• _Problem description_
Please format the lines as a JSON list of strings, one string per line, starting at the line that contains "Locate an element" and ending with the last line. Skip blank lines and leave the pictures out.

Dataset entries
**********

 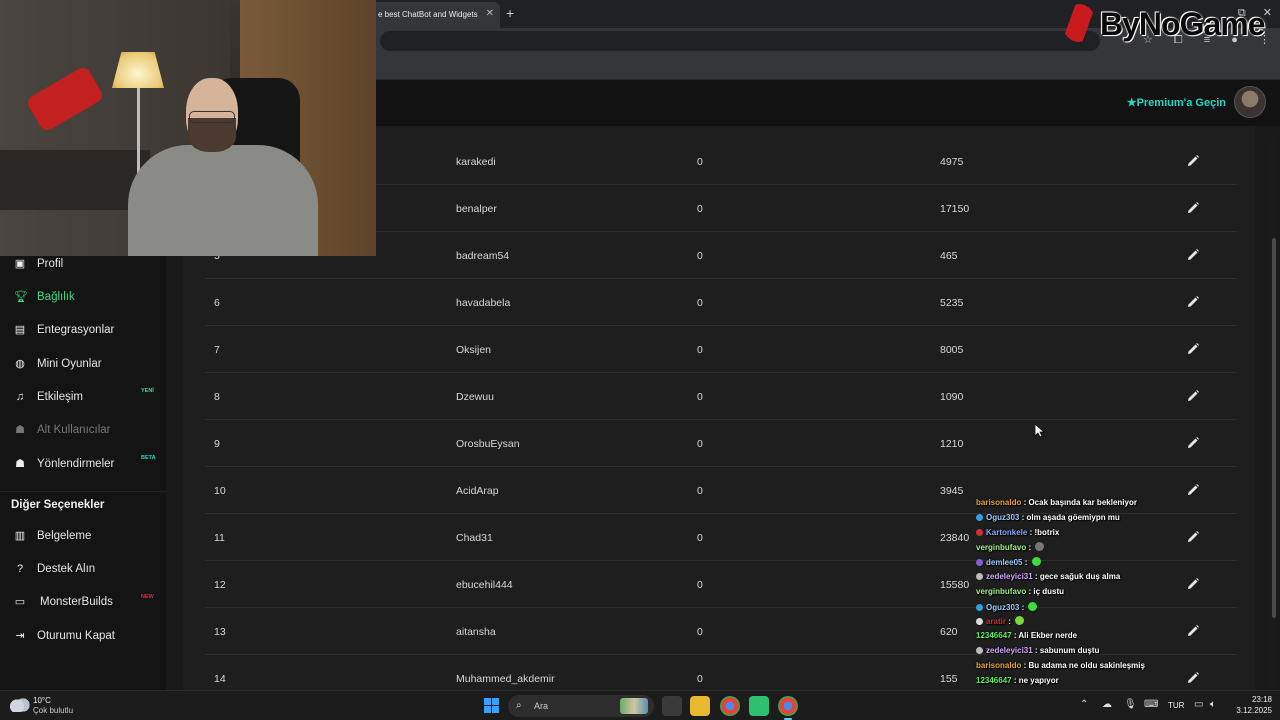 What do you see at coordinates (1076, 549) in the screenshot?
I see `chat-message: verginbufavo :` at bounding box center [1076, 549].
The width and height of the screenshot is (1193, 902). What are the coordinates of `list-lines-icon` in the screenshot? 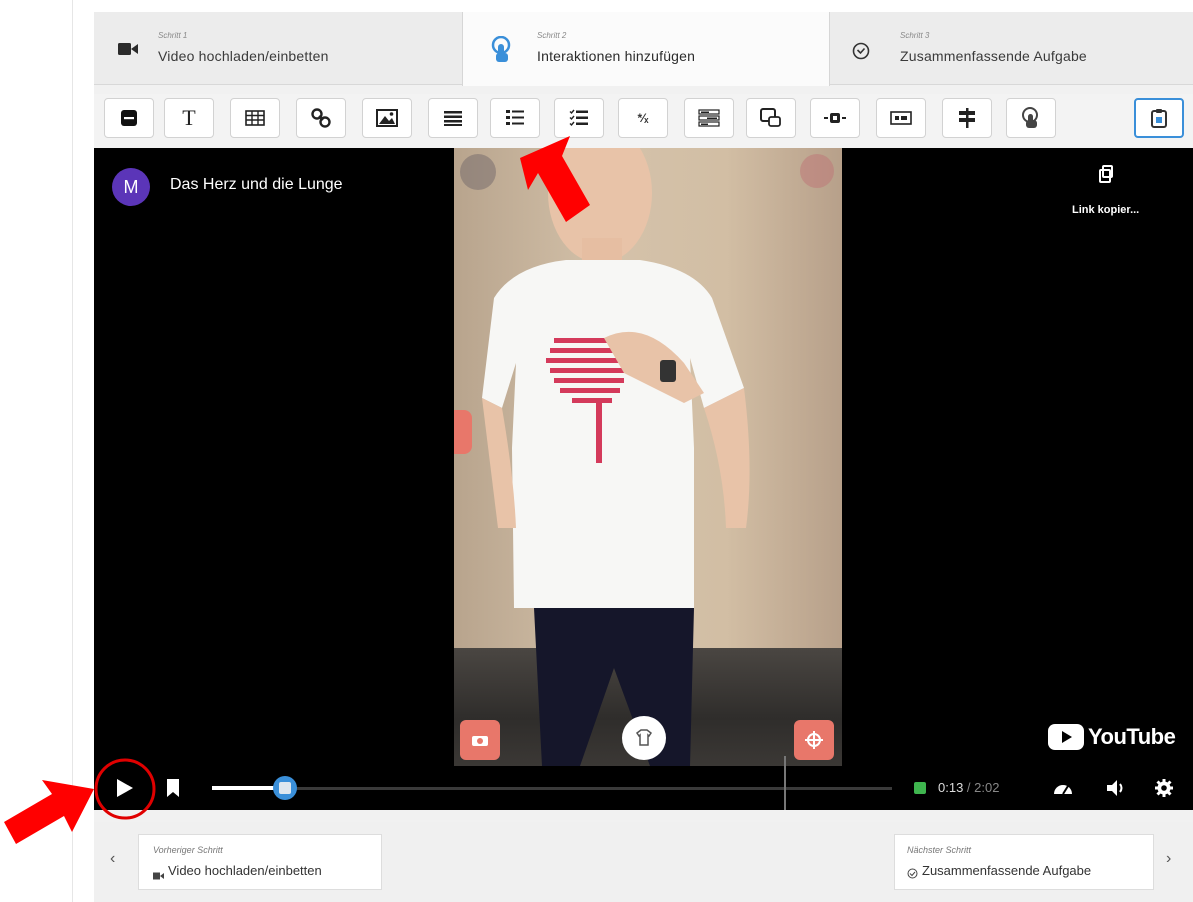 It's located at (453, 118).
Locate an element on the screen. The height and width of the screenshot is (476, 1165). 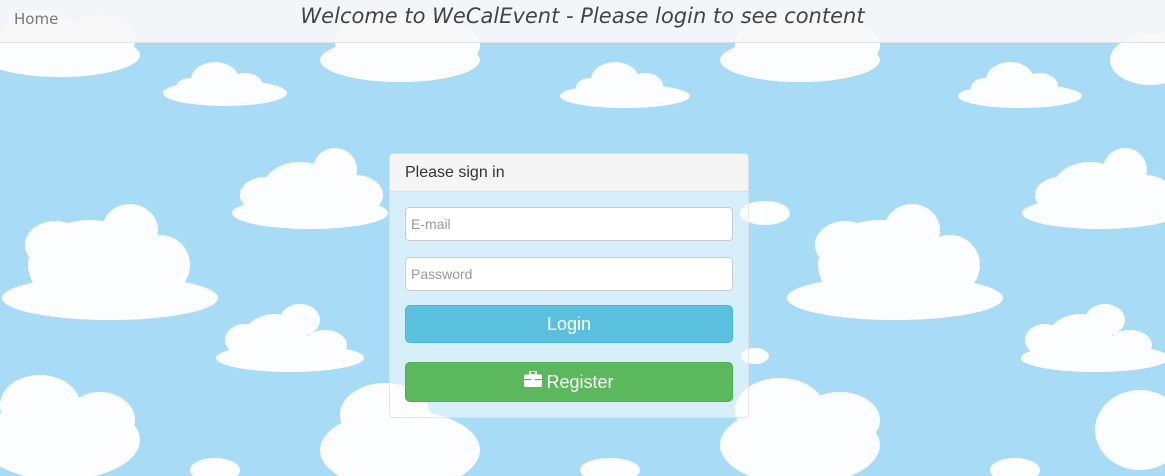
login-button: Login is located at coordinates (569, 324).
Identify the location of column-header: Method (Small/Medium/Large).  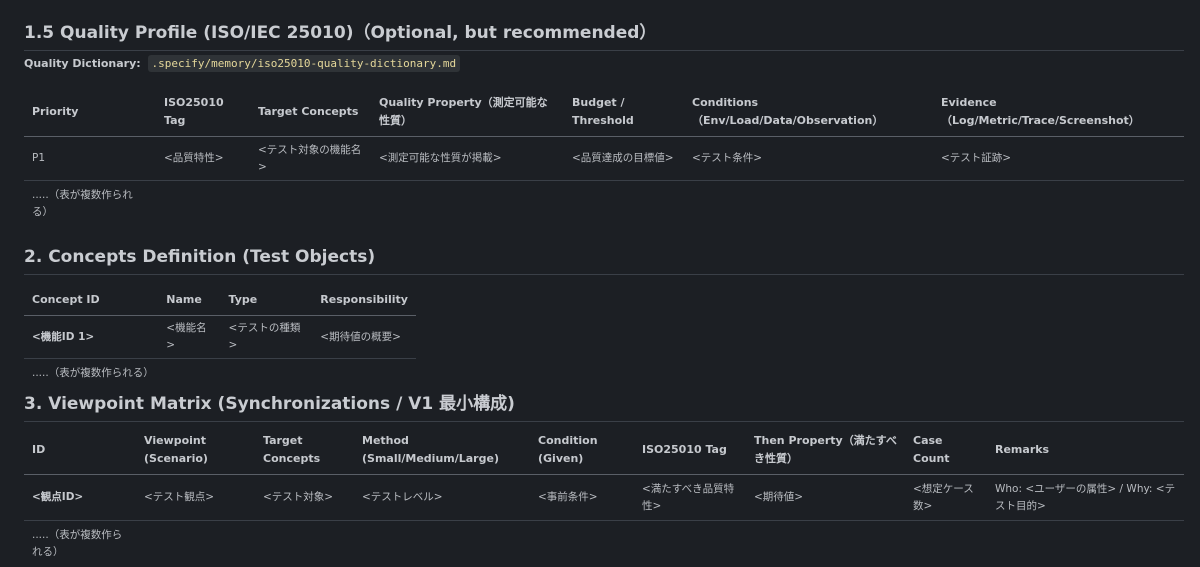
(430, 450).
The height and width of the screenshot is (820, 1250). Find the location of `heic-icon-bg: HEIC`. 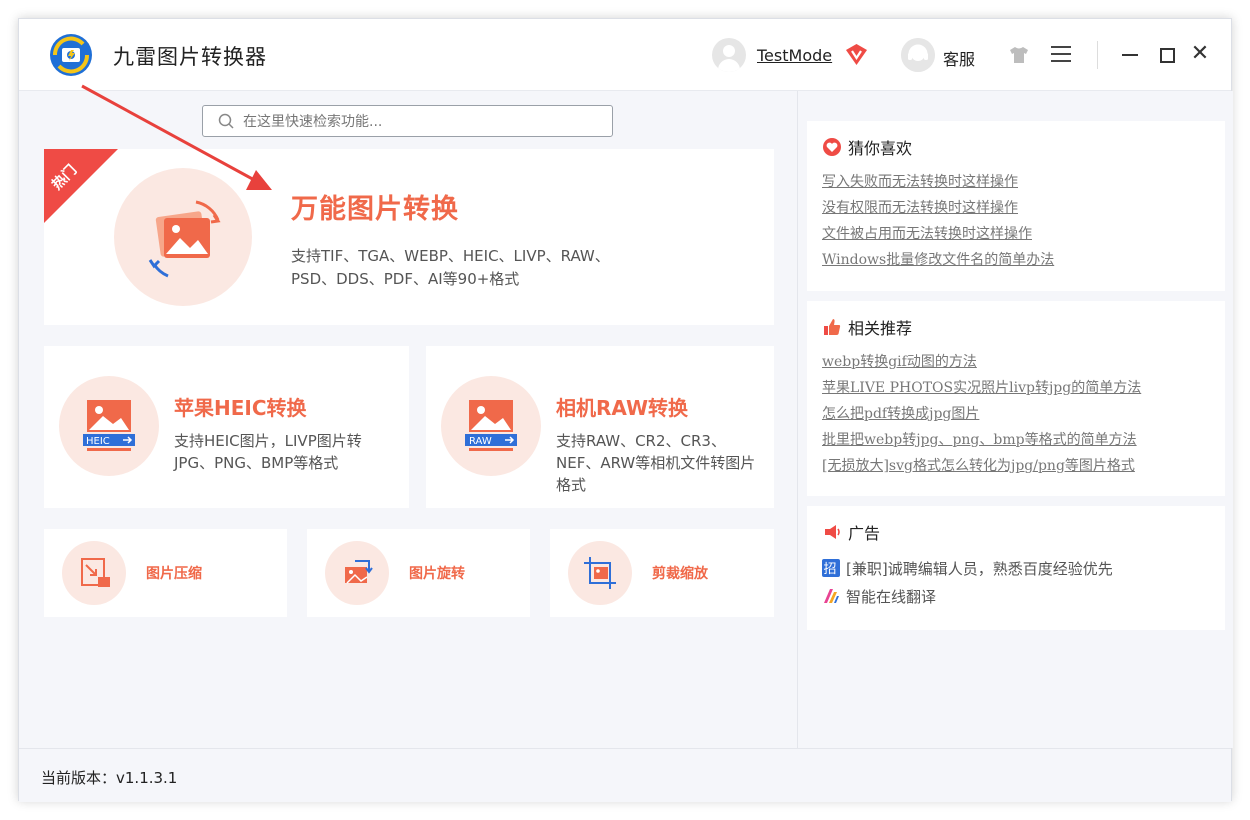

**********

• _Response to this task_
[
  "Locate an element on the screen. The height and width of the screenshot is (476, 1165). ",
  "login-button: Login is located at coordinates (569, 324).",
  "Identify the location of column-header: Method (Small/Medium/Large).  ",
  "(430, 450).",
  "The height and width of the screenshot is (820, 1250). Find the location of `heic-icon-bg: HEIC`. "
]